For one thing, it’s not very consistent with the values of democratic constitutionalism and rule of law, which the Catalan elite claims to be upholding, to stick it to the central government and the Spanish constitution — unlike, say, Scotland, which negotiated with the central UK government to hold a legal referendum on national status. For another, it just makes no justifiable sense historically or today, because they are an integral part of the formation of Spain and are not currently being legally or forcibly oppressed by the central state:
In their attempt to undermine the workings of the constitutional government, Catalan separatists have displayed a remarkable indifference to historical truth. Catalonia was never an independent state. It was never subjected to conquest. And it is not the victim of an authoritarian regime. As a part of the crown of Aragon and later in its own right, Catalonia contributed decisively to making Spain what it has been for over three centuries: an impressive attempt to reconcile unity and diversity — a pioneering effort to integrate different cultures, languages and traditions into a single viable political community.
It’s true that Catalonia was a particularly fierce battleground during the Spanish Civil War (1936-39), with brutal atrocities committed on both sides, and that the region faced some of the most severe reprisals under Franco’s regime. For many, the wounds still have not healed, and they fuel the fires of the separatist movement.
But the advent of democracy brought official recognition to Spain’s distinctive cultures, and set the foundations for the autonomy the Catalans enjoy today. Catalonia has its own official language, its own government, its own police force. Catalans endorsed the Constitution overwhelmingly: 90 percent of them voted yes in the referendum of Dec. 6, 1978. The millions of tourists who flock to Barcelona every year, drawn by the beguiling blend of Gothic and Gaudí, attest to the vigor of Catalonia’s culture. The claim that Catalonia’s personality is being stifled and its freedoms oppressed is simply untrue.
It’s also a disturbing step backward, away from the progress Western Europe has made toward transcending petty differences and the destructive powers of extreme nationalism:
Exiled from the European Union, economically impoverished and socially divided, the 7.6 million Catalans would be subjected to an extreme form of nationalism we Europeans remember all too well.
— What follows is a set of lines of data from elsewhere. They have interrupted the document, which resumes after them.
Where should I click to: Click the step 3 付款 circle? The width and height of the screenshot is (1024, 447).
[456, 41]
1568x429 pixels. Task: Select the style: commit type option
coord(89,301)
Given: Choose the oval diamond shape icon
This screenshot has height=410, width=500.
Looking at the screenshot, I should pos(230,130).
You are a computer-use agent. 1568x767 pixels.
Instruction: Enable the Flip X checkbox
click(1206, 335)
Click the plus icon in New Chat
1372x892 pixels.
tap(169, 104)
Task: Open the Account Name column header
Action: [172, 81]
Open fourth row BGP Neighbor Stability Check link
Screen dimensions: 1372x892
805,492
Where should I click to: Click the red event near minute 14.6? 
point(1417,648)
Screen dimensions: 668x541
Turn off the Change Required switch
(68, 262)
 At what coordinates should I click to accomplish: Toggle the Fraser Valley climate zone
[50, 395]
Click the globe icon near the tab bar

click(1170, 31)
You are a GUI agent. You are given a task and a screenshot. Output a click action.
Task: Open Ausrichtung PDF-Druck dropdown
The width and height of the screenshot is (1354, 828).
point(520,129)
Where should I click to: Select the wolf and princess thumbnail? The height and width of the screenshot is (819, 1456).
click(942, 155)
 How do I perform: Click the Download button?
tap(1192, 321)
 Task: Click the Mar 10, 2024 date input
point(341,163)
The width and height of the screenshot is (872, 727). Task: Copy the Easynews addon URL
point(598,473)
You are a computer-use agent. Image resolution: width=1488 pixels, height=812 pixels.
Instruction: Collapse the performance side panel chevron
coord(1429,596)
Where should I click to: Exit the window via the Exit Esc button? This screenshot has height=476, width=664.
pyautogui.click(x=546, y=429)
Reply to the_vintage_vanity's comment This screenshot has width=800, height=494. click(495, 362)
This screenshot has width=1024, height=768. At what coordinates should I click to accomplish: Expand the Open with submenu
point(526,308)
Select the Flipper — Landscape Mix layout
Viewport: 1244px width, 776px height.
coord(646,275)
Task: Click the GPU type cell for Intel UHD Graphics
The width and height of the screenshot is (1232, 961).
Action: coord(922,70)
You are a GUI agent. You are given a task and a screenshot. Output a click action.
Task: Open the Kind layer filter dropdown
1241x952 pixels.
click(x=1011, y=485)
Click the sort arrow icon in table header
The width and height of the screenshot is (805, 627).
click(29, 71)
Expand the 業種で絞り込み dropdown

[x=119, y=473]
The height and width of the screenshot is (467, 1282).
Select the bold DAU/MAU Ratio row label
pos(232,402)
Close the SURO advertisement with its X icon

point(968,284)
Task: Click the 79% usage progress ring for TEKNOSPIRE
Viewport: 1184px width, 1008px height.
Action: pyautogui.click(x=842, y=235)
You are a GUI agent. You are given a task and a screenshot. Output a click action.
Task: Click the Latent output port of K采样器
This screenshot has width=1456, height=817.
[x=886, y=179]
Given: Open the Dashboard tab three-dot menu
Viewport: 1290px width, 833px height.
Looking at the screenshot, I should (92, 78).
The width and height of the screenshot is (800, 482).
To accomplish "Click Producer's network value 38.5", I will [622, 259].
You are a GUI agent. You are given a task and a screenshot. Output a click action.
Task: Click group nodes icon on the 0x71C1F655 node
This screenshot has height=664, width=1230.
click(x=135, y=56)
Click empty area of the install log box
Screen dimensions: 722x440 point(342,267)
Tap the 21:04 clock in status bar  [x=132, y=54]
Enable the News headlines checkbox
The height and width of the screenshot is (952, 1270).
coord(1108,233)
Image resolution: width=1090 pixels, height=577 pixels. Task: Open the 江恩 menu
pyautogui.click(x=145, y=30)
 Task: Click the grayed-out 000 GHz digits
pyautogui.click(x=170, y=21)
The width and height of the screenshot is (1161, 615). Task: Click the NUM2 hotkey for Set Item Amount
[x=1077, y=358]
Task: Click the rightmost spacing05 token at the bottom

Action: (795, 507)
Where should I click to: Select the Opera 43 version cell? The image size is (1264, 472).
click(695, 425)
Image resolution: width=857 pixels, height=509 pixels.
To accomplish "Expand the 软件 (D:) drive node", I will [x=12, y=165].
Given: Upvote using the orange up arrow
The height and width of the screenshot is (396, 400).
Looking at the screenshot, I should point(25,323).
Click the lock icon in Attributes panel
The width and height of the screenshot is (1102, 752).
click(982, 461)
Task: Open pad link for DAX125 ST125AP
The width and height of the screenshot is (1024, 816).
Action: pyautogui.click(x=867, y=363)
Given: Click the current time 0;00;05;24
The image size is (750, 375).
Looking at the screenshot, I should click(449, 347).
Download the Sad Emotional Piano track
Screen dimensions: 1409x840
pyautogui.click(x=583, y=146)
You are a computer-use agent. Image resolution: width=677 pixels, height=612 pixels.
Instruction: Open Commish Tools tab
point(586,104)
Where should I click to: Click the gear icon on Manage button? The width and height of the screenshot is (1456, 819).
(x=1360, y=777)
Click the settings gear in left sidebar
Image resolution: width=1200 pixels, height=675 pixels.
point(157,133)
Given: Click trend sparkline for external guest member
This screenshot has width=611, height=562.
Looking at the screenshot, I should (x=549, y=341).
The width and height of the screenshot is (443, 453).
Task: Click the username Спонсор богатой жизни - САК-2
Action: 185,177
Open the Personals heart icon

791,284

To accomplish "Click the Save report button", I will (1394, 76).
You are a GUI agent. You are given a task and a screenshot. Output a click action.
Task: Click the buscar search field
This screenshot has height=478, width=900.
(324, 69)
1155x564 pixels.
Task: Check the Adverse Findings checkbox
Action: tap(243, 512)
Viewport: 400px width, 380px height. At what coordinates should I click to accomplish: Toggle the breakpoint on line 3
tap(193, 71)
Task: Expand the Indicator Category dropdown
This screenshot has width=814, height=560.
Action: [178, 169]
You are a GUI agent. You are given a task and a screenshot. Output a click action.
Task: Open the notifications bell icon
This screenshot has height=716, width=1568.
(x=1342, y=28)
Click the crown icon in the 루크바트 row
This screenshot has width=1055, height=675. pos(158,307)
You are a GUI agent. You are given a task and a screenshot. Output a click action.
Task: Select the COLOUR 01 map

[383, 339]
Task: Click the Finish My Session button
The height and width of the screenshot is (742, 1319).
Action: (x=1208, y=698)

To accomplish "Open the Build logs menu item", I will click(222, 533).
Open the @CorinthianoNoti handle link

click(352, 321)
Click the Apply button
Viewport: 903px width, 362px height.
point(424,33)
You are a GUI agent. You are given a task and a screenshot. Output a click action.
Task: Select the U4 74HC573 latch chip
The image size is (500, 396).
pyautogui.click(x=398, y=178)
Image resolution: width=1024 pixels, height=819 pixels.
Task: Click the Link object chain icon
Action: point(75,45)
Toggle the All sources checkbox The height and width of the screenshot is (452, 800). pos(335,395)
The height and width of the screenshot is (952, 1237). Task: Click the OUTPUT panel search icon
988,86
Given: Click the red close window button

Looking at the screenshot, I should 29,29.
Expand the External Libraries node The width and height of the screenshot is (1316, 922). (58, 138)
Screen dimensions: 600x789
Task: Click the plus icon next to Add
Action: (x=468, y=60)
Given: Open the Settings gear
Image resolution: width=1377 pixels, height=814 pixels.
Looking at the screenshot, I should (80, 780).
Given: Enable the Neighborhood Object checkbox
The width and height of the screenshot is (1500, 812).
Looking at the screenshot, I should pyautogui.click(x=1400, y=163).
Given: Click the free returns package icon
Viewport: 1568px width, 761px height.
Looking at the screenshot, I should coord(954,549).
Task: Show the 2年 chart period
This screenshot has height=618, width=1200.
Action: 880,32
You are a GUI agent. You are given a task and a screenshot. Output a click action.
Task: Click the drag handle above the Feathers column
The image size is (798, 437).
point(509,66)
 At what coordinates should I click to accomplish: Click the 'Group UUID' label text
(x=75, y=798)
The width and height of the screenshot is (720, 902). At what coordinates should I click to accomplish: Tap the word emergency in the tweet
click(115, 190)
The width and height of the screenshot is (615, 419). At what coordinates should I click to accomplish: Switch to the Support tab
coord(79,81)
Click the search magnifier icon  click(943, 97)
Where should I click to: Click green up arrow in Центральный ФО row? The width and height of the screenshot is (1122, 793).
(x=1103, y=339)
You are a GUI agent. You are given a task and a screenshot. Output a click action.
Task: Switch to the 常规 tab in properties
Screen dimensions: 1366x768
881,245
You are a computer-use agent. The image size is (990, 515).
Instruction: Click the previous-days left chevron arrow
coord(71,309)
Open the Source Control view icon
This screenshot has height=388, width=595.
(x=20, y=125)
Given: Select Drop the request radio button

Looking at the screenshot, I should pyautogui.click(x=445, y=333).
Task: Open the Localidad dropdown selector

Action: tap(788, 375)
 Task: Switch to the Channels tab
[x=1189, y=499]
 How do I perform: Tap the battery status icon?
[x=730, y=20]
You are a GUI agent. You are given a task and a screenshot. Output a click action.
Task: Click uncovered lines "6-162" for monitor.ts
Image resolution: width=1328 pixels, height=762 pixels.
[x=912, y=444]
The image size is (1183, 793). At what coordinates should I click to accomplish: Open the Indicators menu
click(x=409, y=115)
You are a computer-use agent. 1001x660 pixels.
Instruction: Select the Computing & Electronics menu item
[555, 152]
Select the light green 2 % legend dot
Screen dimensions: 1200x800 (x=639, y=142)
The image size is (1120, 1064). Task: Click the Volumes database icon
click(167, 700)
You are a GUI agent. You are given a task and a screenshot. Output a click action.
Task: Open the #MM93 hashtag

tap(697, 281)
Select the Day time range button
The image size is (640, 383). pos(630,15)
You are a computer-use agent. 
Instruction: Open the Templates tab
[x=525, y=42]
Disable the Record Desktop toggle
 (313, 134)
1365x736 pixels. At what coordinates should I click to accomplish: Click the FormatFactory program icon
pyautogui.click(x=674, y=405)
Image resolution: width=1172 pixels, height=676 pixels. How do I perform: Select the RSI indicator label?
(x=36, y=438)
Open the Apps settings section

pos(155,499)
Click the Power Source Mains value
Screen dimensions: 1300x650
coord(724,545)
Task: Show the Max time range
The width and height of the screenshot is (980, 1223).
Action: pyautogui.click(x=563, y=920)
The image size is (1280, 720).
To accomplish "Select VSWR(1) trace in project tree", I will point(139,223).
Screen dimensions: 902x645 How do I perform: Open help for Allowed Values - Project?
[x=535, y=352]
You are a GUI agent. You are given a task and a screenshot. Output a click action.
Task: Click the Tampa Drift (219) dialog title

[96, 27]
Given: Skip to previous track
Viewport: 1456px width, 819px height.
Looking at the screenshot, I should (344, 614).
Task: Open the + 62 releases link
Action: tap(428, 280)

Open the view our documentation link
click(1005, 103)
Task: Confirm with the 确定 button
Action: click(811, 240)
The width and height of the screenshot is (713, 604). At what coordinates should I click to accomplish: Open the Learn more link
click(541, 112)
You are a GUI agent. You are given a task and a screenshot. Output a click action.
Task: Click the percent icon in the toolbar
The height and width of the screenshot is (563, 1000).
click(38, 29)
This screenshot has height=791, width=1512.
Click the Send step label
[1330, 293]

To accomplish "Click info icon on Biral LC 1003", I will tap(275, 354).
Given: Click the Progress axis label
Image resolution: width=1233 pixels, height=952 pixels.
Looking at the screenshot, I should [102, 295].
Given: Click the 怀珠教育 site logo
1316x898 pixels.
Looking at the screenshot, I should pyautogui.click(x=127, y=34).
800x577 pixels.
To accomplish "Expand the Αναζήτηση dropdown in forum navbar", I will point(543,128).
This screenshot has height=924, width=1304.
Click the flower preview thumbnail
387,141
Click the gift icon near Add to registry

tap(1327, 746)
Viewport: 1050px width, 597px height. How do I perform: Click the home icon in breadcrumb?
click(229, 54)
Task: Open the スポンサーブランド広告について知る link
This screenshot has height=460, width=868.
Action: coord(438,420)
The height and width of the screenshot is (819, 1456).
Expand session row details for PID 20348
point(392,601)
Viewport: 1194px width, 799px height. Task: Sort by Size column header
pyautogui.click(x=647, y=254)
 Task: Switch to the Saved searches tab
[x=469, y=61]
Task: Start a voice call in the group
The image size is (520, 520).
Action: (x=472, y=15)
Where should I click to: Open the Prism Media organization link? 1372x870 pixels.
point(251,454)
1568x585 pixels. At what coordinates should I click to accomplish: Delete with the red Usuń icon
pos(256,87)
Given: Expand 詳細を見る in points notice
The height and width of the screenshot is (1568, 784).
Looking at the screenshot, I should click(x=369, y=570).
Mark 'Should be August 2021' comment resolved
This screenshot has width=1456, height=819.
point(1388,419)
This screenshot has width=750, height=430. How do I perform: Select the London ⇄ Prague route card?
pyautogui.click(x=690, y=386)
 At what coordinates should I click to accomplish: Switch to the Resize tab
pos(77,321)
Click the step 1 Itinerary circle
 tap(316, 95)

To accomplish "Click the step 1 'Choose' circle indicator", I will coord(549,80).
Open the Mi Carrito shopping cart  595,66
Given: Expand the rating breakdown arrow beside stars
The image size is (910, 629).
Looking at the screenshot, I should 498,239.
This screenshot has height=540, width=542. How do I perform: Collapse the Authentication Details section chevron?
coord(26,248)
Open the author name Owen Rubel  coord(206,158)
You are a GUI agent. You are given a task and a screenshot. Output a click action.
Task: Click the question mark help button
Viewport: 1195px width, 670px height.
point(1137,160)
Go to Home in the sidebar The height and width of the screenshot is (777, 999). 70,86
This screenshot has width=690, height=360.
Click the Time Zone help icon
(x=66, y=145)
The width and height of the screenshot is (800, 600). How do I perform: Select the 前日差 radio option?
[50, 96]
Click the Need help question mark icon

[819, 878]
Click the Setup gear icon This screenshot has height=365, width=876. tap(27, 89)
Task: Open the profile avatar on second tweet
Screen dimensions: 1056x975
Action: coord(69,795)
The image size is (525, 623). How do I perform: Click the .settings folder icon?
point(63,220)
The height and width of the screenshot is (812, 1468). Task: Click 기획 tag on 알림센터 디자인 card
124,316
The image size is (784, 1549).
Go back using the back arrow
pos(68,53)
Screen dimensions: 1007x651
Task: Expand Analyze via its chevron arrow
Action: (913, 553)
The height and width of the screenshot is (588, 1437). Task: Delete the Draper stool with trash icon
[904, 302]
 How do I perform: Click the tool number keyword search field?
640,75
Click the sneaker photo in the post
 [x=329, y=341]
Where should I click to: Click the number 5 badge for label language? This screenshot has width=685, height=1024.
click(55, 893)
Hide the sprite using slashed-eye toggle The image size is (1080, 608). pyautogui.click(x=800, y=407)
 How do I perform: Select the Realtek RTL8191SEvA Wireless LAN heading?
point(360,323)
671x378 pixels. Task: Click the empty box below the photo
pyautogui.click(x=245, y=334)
Millions of lives were lost in the nationalist frenzy that tore Europe apart during the 20th century.
Are we to sit back and watch the European Union relapse, fall prey to ethnic prejudices and become a fragile cluster of chauvinistic nations rather than a vigorous union of democratic states? Are we to relinquish individual rights and the rule of law to the new nationalists and populists?
Nationalism effaces the individual, fuels imaginary grievances and rejects solidarity. It divides and discriminates. And it defies the essence of democracy: respect for diversity. Complex identities are a key feature of modern society. Spain is no exception.
That divisiveness is particularly troubling when one realizes how many dual-identity or Spanish-identifying people live in Catalonia despite the flag-waving, drum-banging of the elites who are trying to distill out a pure nationalism where one doesn’t exist. They will not just rip themselves out of Spain’s culture and economy if they declare independence, but they will also be taking with them a lot of unwilling Spanish Catalan citizens, many of whom don’t speak Catalan as a first language. By some accounts I’ve seen, that might even be half or more of the regional population.
This is a dangerous and disturbing project by wealthy elites and perennial axe-grinders that is fueling a lot of nasty, hyper-nationalist behavior, which Europe and Spain should be leaving behind and not returning to.